One the one hand, it is important to stress that migrant women are statistically at greater risk of dying along the migration routes and while crossing the Mediterranean than male migrants. They are also more exposed to systematic violence, which often assumes a sexualized or gendered form. On the other hand, the failure to prevent sexual violence and other abuses against migrants in EU policy is sustained by the framing of the crisis in terms of “human trafficking,” where pullback and containment are understood less as exacerbating vulnerability than as disrupting criminality and therefore ultimately benefiting migrant populations. 

This framing is aligned with gendered constructions that fall under the term “sexual humanitarianism,” a term coined by sociologist and filmmaker Nicola Mai in 2014 which plays a role in restricting the freedom of movement of groups of migrants who have been strategically reduced and “othered” to “pure” victims of oppression and sexual exploitation (e.g., sex-trafficking and victims of sexual slavery). 

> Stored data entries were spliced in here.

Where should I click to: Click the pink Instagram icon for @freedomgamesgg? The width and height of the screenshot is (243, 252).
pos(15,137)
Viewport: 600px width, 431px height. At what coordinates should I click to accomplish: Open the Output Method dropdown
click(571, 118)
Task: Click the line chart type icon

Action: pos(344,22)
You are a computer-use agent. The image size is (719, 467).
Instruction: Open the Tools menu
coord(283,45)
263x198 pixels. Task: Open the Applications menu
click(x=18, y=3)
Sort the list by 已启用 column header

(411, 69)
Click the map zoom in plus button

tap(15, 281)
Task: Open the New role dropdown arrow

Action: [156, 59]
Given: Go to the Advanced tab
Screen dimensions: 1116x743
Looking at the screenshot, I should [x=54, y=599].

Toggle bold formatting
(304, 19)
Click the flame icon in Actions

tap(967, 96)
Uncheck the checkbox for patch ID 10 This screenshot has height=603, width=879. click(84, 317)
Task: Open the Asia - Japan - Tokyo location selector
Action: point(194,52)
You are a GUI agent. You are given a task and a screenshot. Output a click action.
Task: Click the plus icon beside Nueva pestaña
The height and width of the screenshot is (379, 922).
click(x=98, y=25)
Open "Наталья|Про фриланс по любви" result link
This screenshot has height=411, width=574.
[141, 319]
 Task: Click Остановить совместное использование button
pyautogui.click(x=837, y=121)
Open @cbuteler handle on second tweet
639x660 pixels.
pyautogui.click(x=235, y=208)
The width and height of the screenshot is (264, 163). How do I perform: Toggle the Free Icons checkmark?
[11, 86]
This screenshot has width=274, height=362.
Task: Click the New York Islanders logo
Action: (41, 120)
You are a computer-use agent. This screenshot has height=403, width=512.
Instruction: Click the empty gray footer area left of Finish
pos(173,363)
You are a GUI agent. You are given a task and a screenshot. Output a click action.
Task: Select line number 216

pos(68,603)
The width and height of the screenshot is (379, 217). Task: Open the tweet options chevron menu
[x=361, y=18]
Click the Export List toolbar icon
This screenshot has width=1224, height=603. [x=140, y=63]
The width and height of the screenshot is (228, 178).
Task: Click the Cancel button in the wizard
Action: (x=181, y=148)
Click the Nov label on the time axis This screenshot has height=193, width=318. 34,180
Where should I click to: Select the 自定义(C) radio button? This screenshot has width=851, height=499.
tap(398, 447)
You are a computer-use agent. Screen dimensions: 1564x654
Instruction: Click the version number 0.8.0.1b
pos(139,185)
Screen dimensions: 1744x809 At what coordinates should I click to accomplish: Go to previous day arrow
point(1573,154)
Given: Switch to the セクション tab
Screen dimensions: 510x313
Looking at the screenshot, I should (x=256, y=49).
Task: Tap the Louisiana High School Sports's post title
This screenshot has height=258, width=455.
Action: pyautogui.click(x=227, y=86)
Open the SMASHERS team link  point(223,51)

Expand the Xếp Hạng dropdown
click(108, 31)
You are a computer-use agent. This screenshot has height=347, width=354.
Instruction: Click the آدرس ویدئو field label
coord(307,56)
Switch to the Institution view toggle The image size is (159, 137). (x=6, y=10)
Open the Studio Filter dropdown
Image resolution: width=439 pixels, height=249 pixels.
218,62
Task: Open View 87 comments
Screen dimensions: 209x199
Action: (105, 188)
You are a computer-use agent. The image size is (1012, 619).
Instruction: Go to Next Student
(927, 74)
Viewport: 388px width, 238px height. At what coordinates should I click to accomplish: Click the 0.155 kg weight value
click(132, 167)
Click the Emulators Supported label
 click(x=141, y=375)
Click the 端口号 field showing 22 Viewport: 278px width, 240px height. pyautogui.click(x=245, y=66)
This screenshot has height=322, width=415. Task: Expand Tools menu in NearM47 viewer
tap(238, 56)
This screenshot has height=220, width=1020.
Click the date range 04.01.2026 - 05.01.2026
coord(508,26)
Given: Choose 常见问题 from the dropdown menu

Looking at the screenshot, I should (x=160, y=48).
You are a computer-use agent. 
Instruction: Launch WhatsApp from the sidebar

This gender-specific notion of humanitarianism has been instrumentalized in various cases surrounding migrant women, where a focus on sexual violence often leads to the fetishization of the bodies of migrant women of color. This obscures the very strategies that migrant women often deploy for their own protection and that of those who travel with them, as well as the relationships they may forge along the way for survival, company, and care.

Again the dilemma is that women do suffer disproportionately as a result of humanitarian crises, which humanitarian actors naturally act upon, especially in their interventions and communication strategies. This results in images of women vastly outnumbering those of men and thus women being portrayed as victims more often than men. In these types of imagery, women are still the stereotypical icons of vulnerability and need. 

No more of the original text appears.